Но вот первый солнечный луч вонзился в купол Василия Блаженного, и купол зазвенел тихим и оглушающим звоном и разбудил реку. Река проснулась, она заворочалась, подставляя солнцу свою остывшую за ночь чешую. В воде отразилось далекое облако, вниз упала тяжелая тень моста.
Я иду вдоль реки. Роса высыхает на асфальте, дымятся деревья.
Строится дом. Высоко у края стены стоит парень.
Это Степка, мой сын.
Он кладет кирпич, он осторожно ударяет по нему мастерком. И сразу же в ответ ему со всех сторон несутся другие такие же звуки. Они, как голуби, плывут над рабочей Москвой.
Это Степка, мой сын, разбудил Москву.
Вечером я стою у окна, жду Степку. В доме напротив сидит на подоконнике девушка, грустно глядит вниз, на улицу. Я знаю о ней многое и ничего не знаю. Я знаю, что она любит смеяться, и смех ее так знаком мне, так похож на смех Степкиной матери. Но почему каждый вечер она садится на подоконник и глядит вниз, будто ждет кого-то, а веселое, доброе ее лицо становится таким печальным? Я знаю, она ждет его, но он не идет и не идет…
Она ждет Степку, и я жду. Но я знаю, как сделать, чтобы Степка скорее пришел, а она не знает.
Я закрываю глаза – и вот через мгновение слышу его твердые шаги на пустой улице, слышу, как говорит он своим баском: «Привет!» - это он ей говорит, и вот уже слышу стук ее каблучков по асфальту.
Она бежит к нему и смеется так, как умеет смеяться только она одна. Она и та, другая…
Степке скоро двадцать лет. И мне было двадцать, когда я встретил ту, которую зовут его матерью…
У озера Селигер есть деревня. Там много деревень, но их названия я стараюсь не вспоминать, потому что боюсь забыть одно: Пустошка. Когда мы пришли туда, там стояли только дома: люди ушли далеко к Осташкову, увезя свой скарб. А потом и домов не стало- одни пепелища. Но и за эти пепелища день и ночь шли бои. День… два… месяц… А потом наступило затишье.

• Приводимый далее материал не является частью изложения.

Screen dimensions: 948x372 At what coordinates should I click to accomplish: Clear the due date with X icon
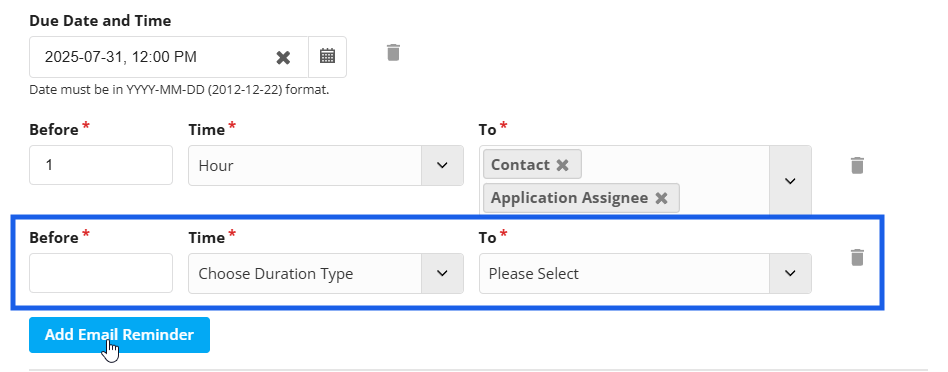pyautogui.click(x=283, y=57)
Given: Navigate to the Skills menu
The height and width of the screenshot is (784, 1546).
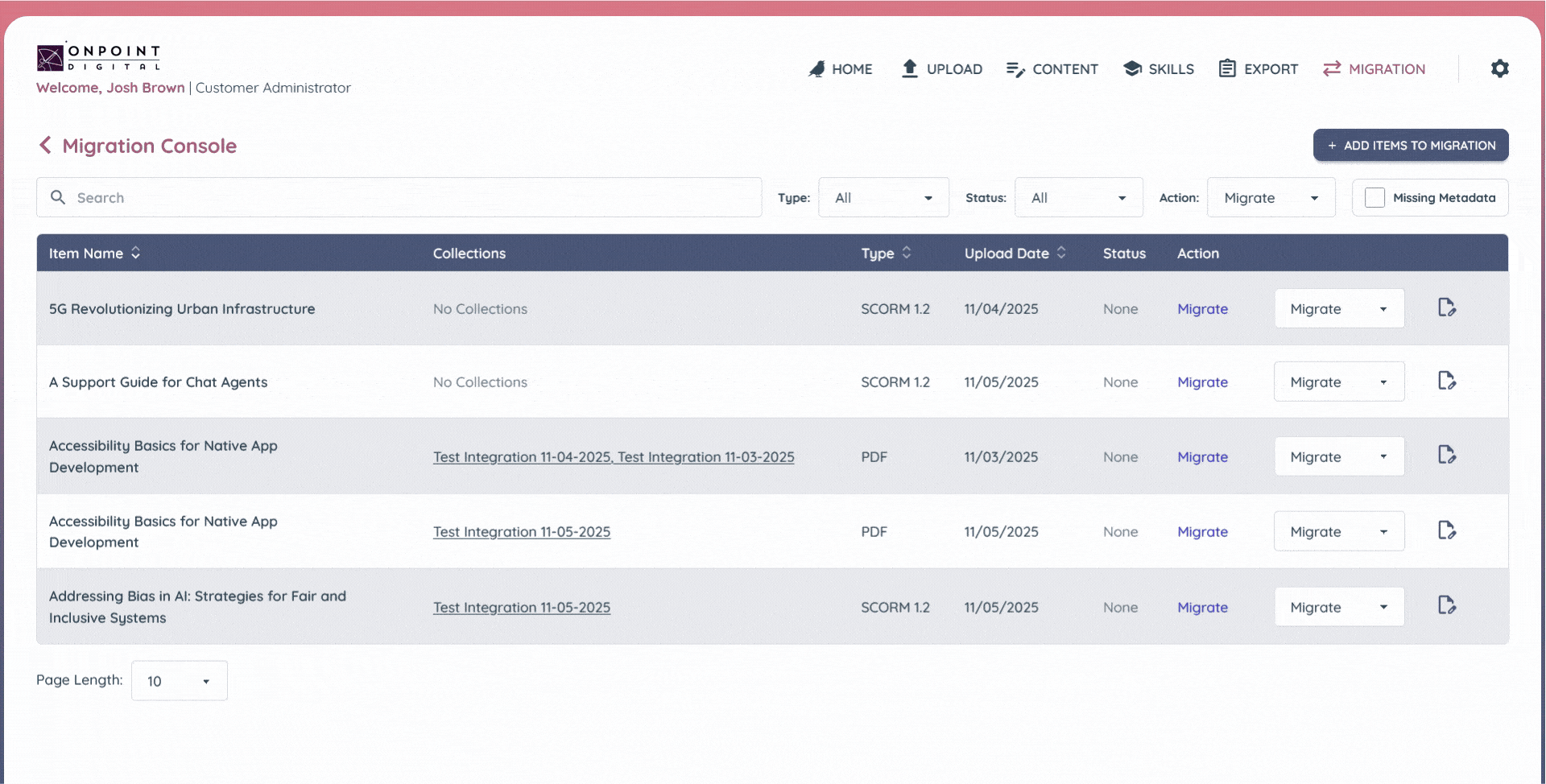Looking at the screenshot, I should click(x=1159, y=69).
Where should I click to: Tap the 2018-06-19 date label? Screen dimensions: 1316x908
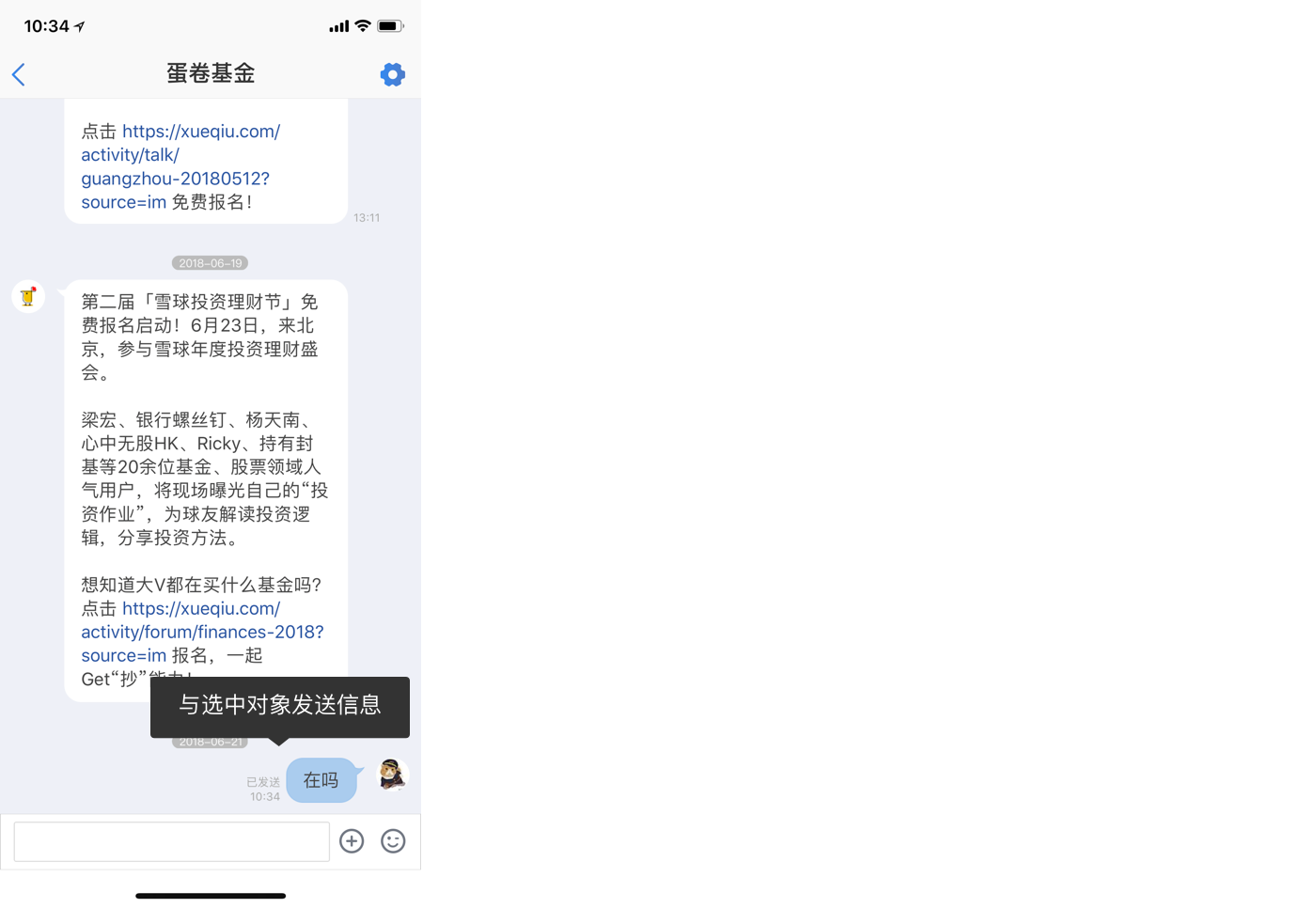click(210, 263)
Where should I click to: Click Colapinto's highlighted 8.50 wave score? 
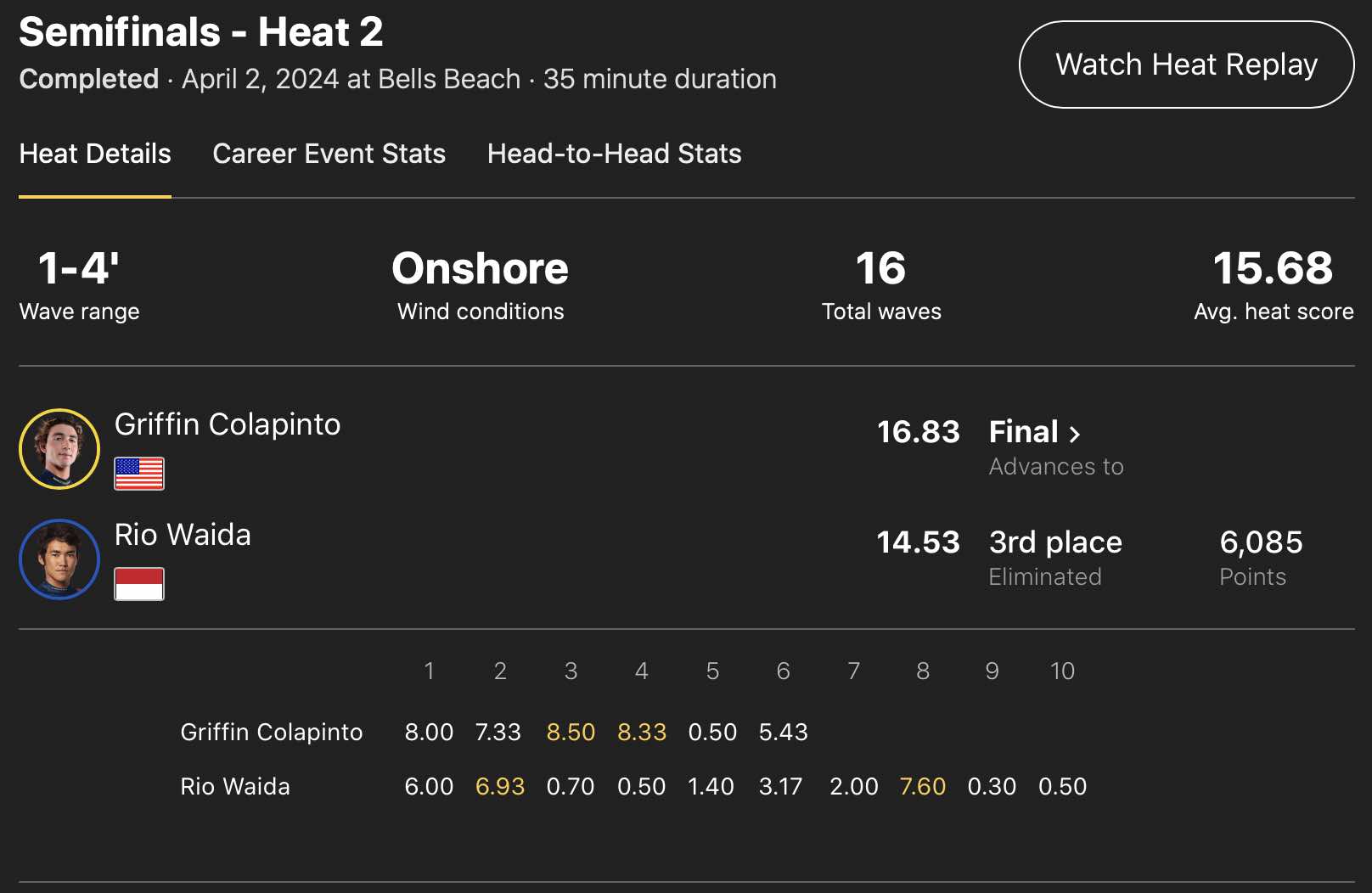571,732
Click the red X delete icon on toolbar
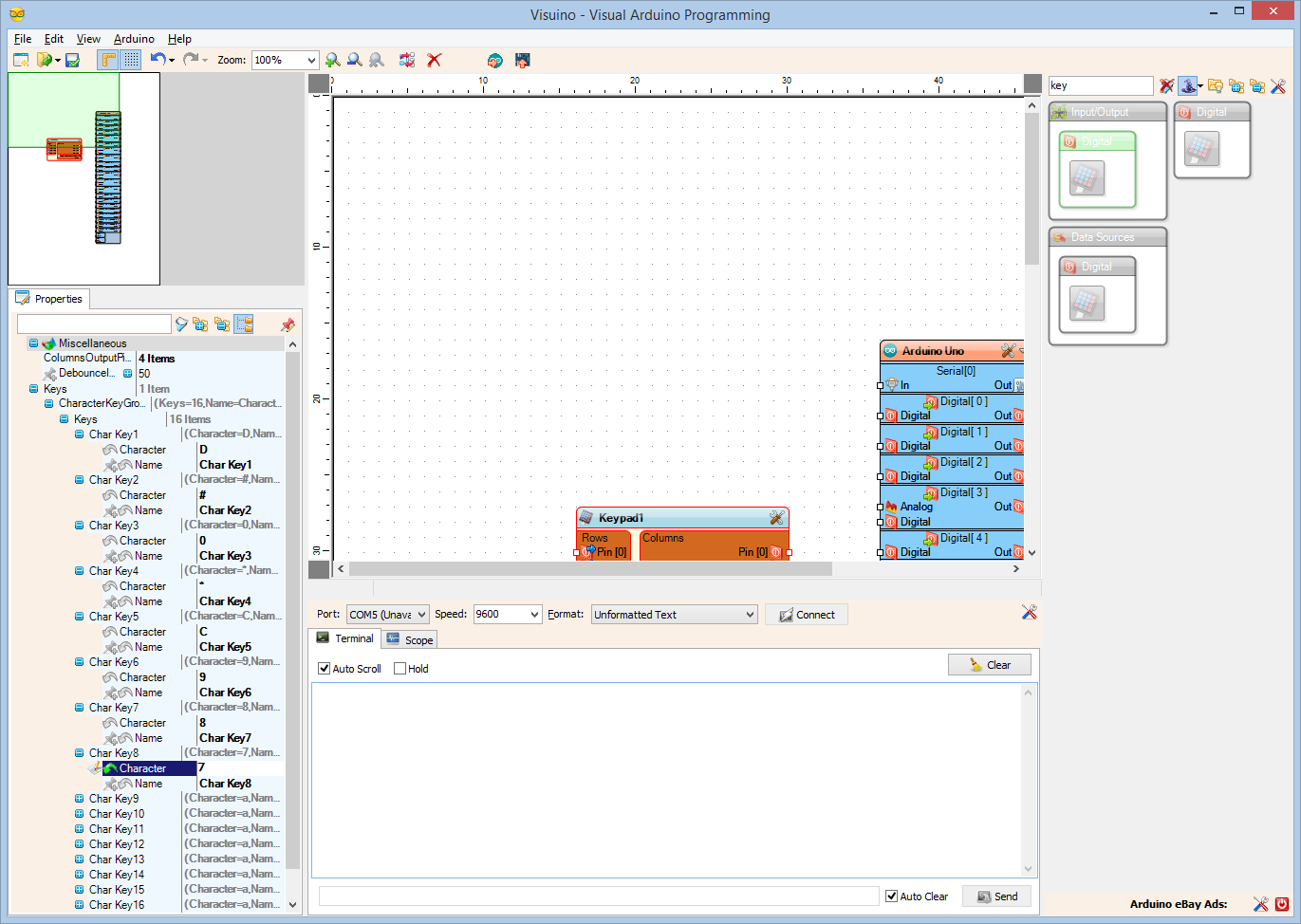 click(x=434, y=59)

Мы вросли в землю, мы стали как духи земли, узнали ее запах и вкус, ее тепло и доброту.
Вокруг блиндажа росла трава, и мы не топтали ее, мы ходили к своему дому по узкой тропинке, боясь поломать живой стебель. Кто научил нас понимать язык трав, я и не помню уже, но все мы умели говорить со стареющими осенними листьями, с кустами, облитыми росой, с цветами, пахнущими огнем.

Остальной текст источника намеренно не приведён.